• Your goal:
Please copy out, word for word, the part of the records that opens with the line containing "The width and" and runs through the end of the records, leaving the pictures out of your answer.

-- start Records supplied --

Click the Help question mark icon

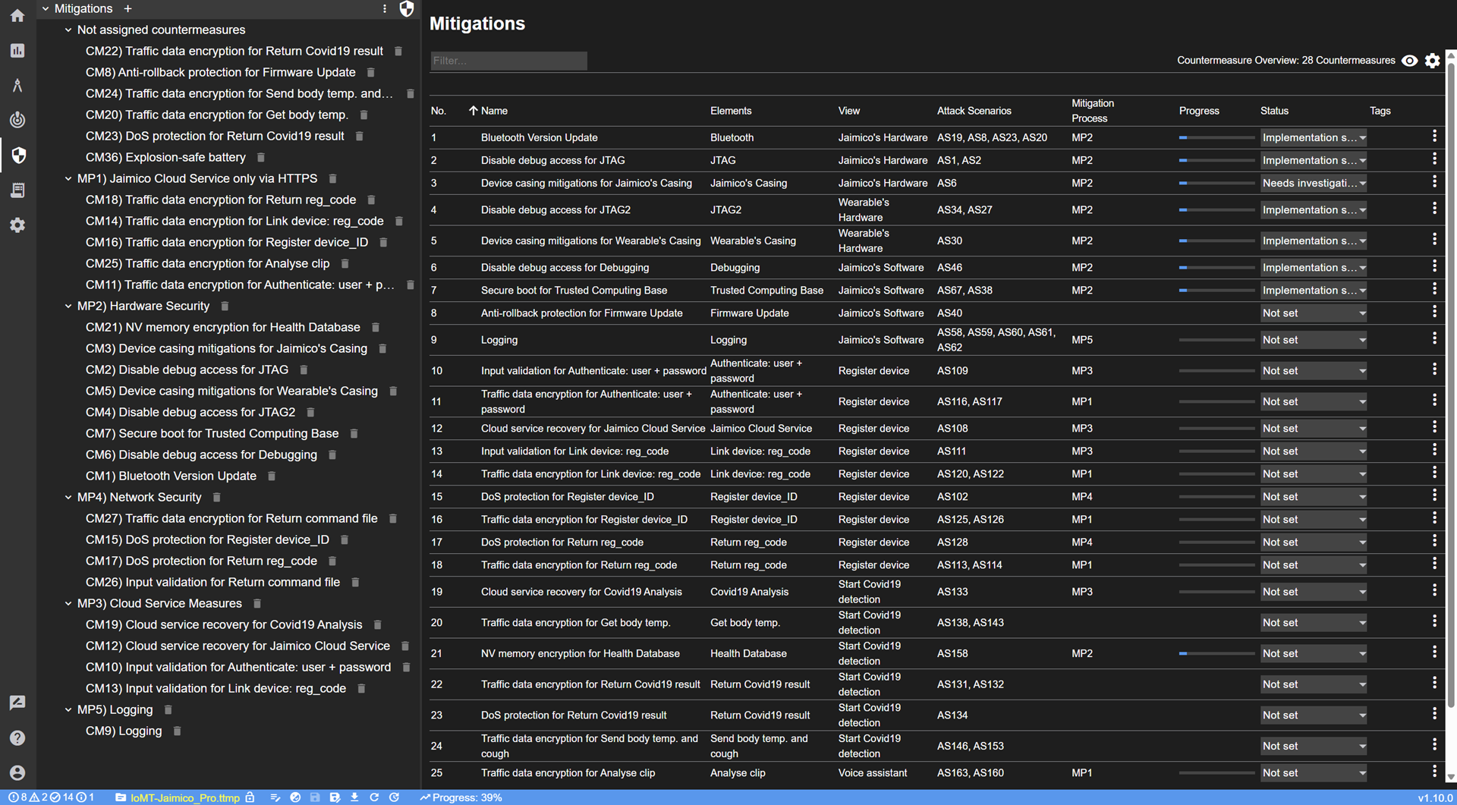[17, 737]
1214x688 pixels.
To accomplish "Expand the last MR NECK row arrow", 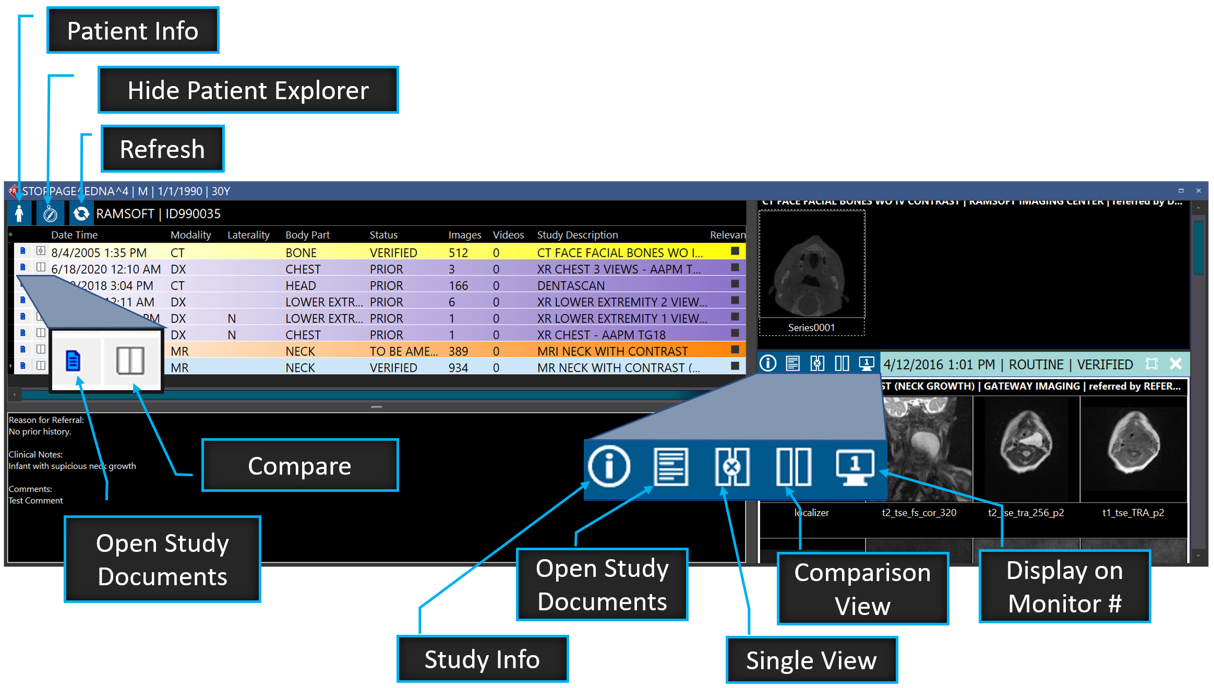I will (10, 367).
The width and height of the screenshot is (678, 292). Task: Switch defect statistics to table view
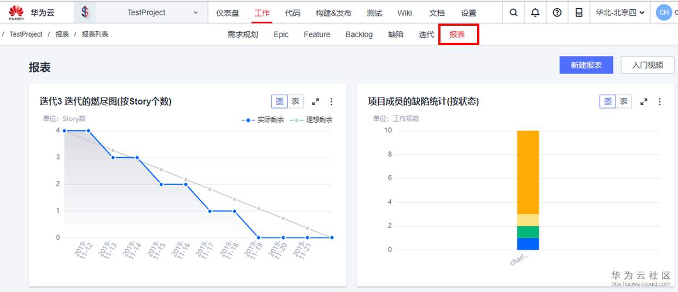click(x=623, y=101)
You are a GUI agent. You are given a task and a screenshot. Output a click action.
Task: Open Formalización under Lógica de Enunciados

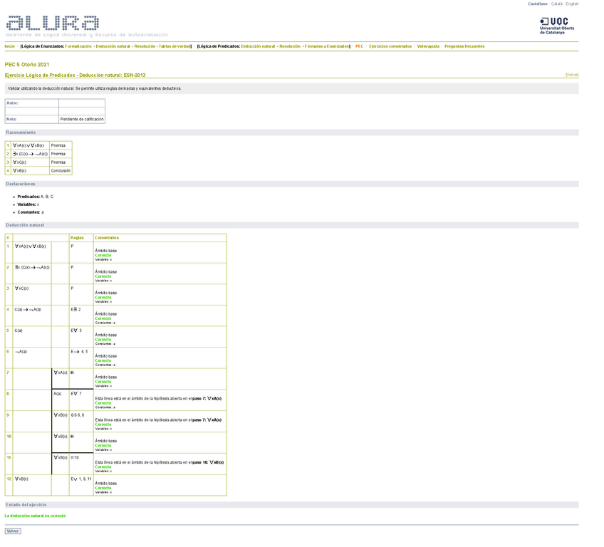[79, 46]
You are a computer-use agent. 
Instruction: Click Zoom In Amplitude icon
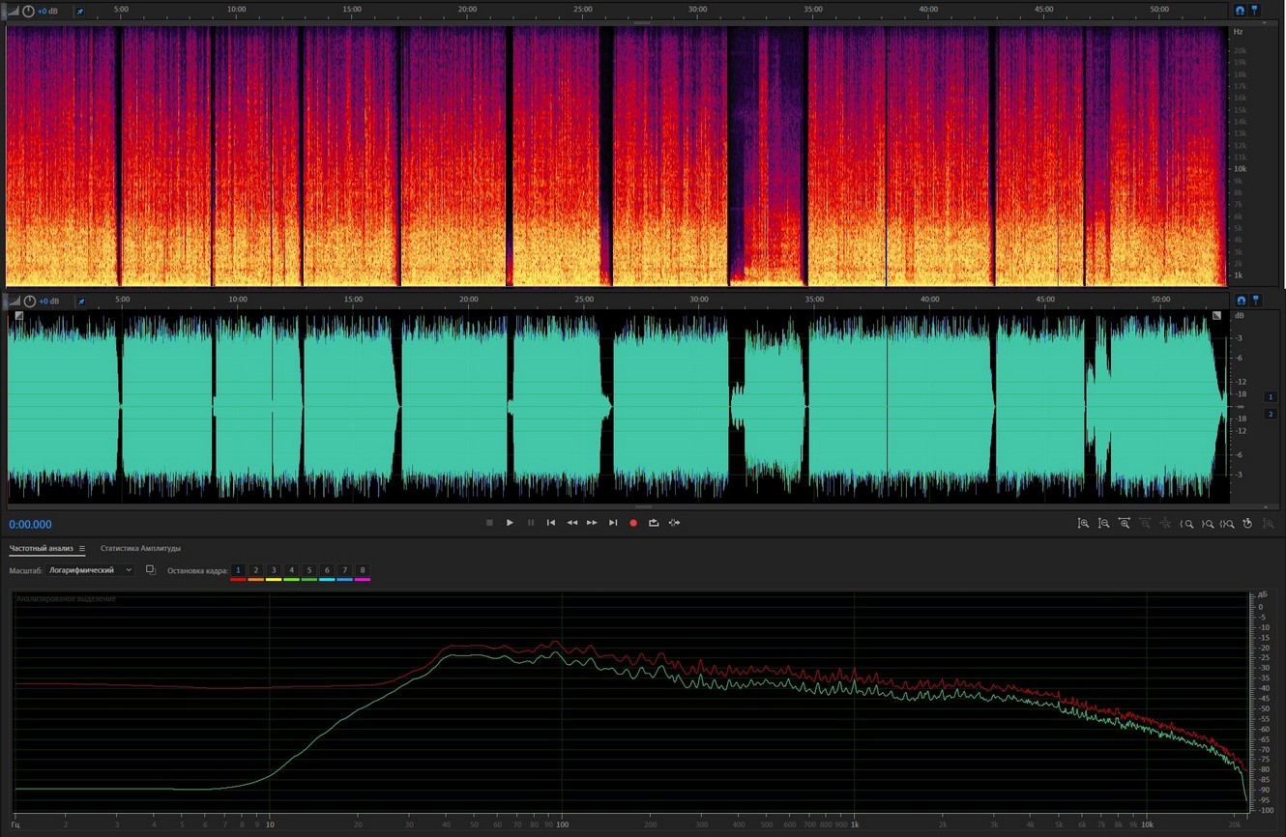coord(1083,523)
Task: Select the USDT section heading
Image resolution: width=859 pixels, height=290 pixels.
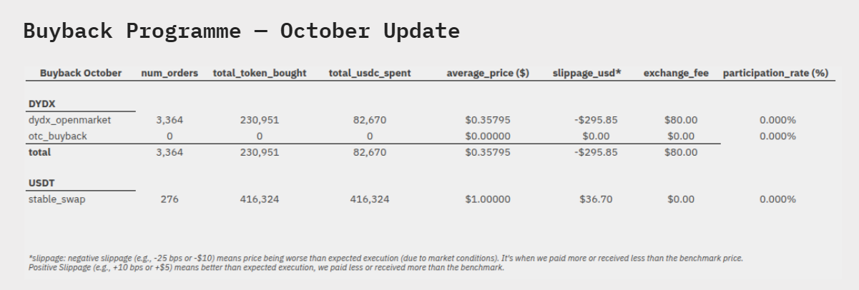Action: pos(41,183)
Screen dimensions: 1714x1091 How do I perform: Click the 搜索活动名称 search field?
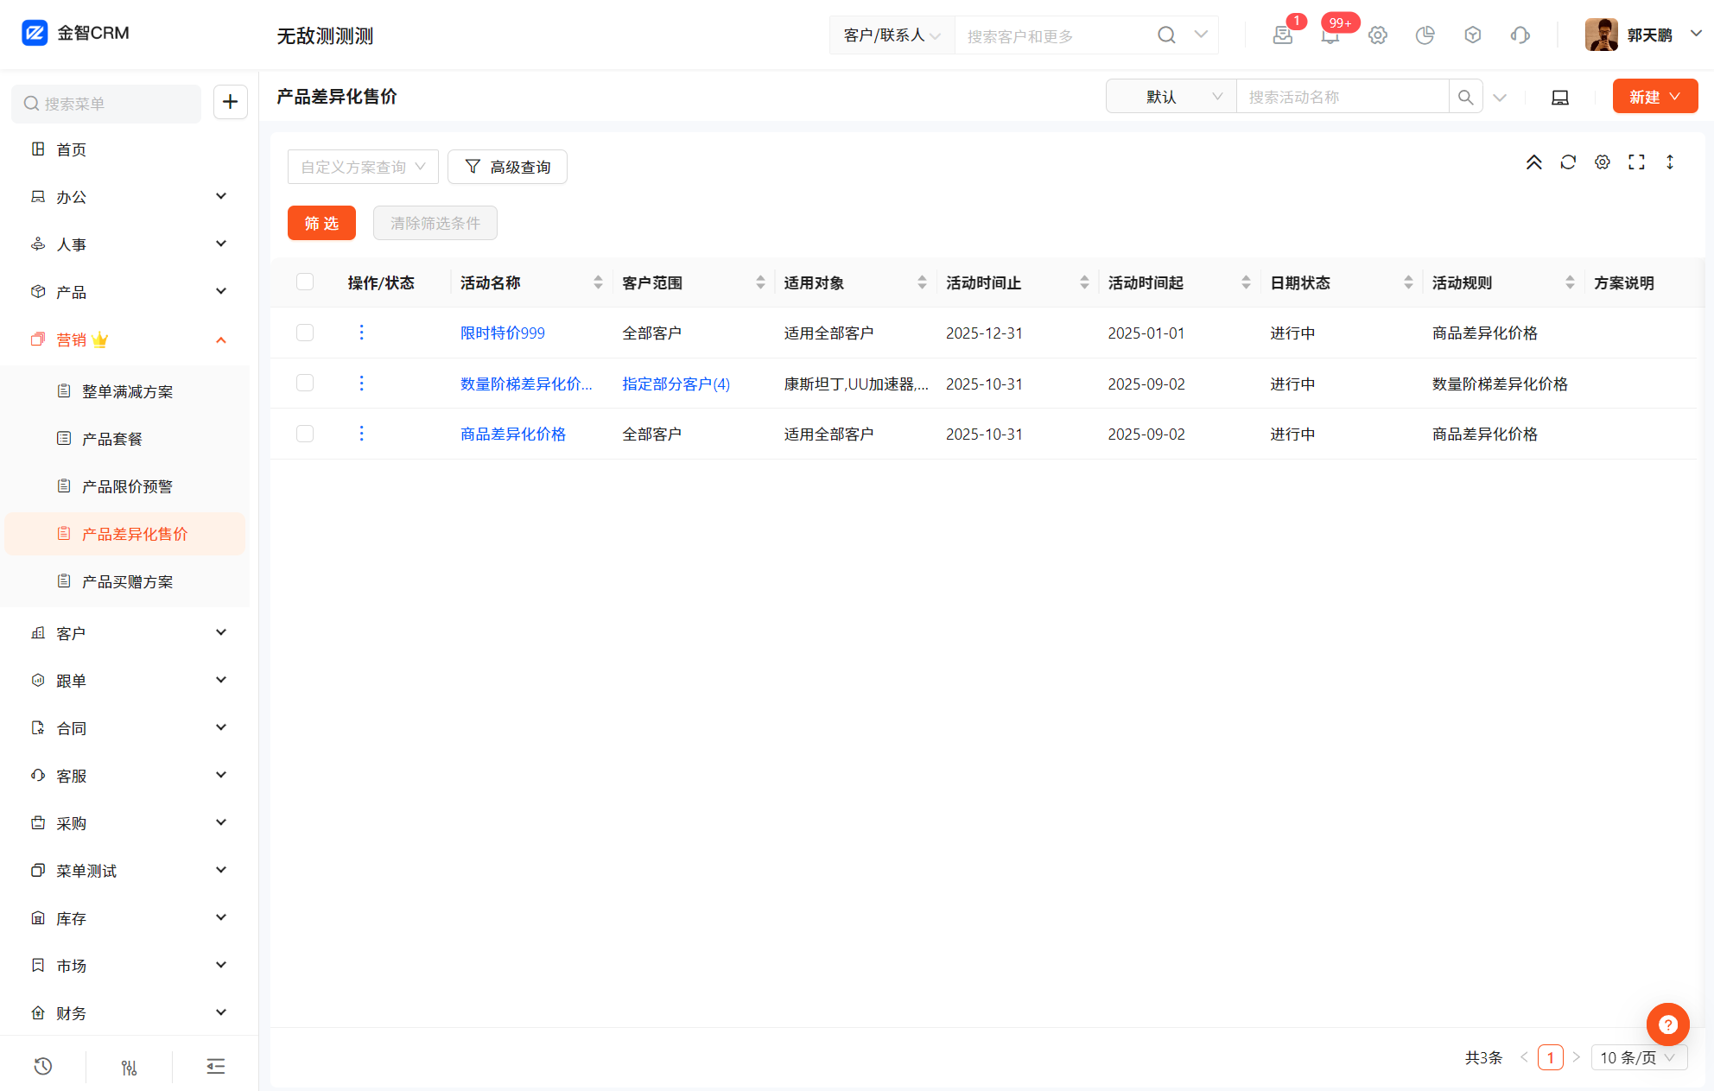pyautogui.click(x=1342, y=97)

-- end Records supplied --

• Result for this task:
The width and height of the screenshot is (678, 292). Task: Switch defect statistics to table view
click(x=623, y=101)
You are a GUI agent. You are given a task and a screenshot. Output a click action.
Task: Open Formalización under Lógica de Enunciados

[79, 46]
You are a computer-use agent. 
Instruction: Click Zoom In Amplitude icon
coord(1083,523)
Task: Select the USDT section heading
Image resolution: width=859 pixels, height=290 pixels.
Action: pos(41,183)
Screen dimensions: 1714x1091 How do I perform: Click the 搜索活动名称 search field?
pyautogui.click(x=1342, y=97)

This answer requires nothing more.